If this language is data orientated, why does the language support some Object Oriented features like constructors/destructors?

Data Oriented design puts the focus around the data whereas Object Orientated attempts to hide the data inside encapsulated objects that have actors and actions that apply to the object. While data design is promoted strongly in video game design, the principles are sound for generalized programming too. Concepts like constructors and destructors or functions on types can be used in a Data Oriented mode or an Object Orientated model. The difference is the language is not attempting to provide object abstraction models and instead put the focus entirely on the data and its organization. Other concepts typically associated with Object Orientated design are not unique to that design principle. For example, polymorphism can equally apply to a procedural language as it does an Object Orientated language despite its strong association with the latter.

Isn’t Zax just syntax sugar?

That could be said for every language. Isn’t C just syntax sugar for assembly? Isn’t C++ syntax sugar for C (plus plus a few features)? Zax attempts to marry some of the best concepts from multiple languages. Zax is not aiming to be the most powerful language but it does aim to be a pleasing language to work within for a compile-time language.

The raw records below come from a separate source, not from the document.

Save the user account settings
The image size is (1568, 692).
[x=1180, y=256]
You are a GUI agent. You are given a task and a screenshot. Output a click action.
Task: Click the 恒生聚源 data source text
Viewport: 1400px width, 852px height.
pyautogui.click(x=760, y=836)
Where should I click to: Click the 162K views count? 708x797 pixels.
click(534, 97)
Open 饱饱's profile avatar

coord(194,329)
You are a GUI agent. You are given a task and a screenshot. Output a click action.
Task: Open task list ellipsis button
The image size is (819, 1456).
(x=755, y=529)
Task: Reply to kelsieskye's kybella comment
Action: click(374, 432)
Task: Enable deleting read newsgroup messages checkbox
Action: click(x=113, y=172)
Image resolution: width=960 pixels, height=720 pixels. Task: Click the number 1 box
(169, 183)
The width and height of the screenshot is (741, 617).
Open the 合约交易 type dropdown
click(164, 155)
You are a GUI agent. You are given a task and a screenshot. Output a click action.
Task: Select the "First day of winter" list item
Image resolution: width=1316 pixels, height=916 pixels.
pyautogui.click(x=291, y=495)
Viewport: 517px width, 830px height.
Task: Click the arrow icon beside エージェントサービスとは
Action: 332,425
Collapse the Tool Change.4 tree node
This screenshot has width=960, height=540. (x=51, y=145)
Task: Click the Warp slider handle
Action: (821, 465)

Are virtual functions supported?

No. However, types can contain pointers to functions and a virtual ABI can be selective declared on a function for C++ compatibility. Function pointers can be replaced with new code easily. Functions can be overridden in containment. Functions can be replaced at runtime. Values can even be captured during function replacement.

With existing languages, typically virtual-tables are generated as a pointer to a lookup-table containing an array of pointers to functions. This lookup process is expensive during runtime for repeated calling. The pseudo logic to execute a virtual table function is ((*(type.virtualTablePtr))[n])->function(). This methodology involves a lot of indirection at the savings of being able to combine the lookup table for all instances of the same class/struct into the same table.

In Zax, the pseudo logic for calling replaceable function is (type.func)->function() for functions that can be overridden. The trade off is that more memory is used per instance of a type for each overridden function at the benefit of less calling overhead and less indirection and greater override flexibility. Pus, an entire meta-type system exists allowing strongly typed functions without the need of function overrides.

Virtual function have even more unseen overhead than the additional CPU lookup instructions. Lookups can be made even more expensive by virtue of data non-locality and CPU cache misses. By accessing a pointer to a table somewhere else in memory a CPU cache miss can happen which would be less likely if the pointer was directly inside the structure.

Why is there no null or nil keyword?

The concept of a null or nil pointer is unsupported. Pointers can be checked if they are valid using the if statement. A pointer’s default state is to point to nothing. Pointers can be reset to point to nothing. But one key difference exists: Pointers to nothing are not necessarily pointers to the zeroth byte in memory. Pointers to nothing can be defaulted to point to real type instances that is designed to have noop behaviors when invoked. This can help prevent constant checking for nulls where on types where being valid or not has no code impact.

In other words, the language does not have a single magic null value indicating if a pointer is valid or not. A pointer to nothing is not valid in the same ways as a pointer to null is not valid but the value for a pointer to nothing is not fixed universal value.

Shouldn’t concurrency features just be a library?

While it’s possible to program all of the concurrency features within in a library, without language support, some of the concurrency features would be extremely ugly to develop or would require complex code introspection. For example, the compiler rewrites task functions into suspend/resume blocks of code. Other features (such a strong pointers or deep copy) are doable but they can make code ugly with complex templates and operator overriding instead of simple type qualifiers.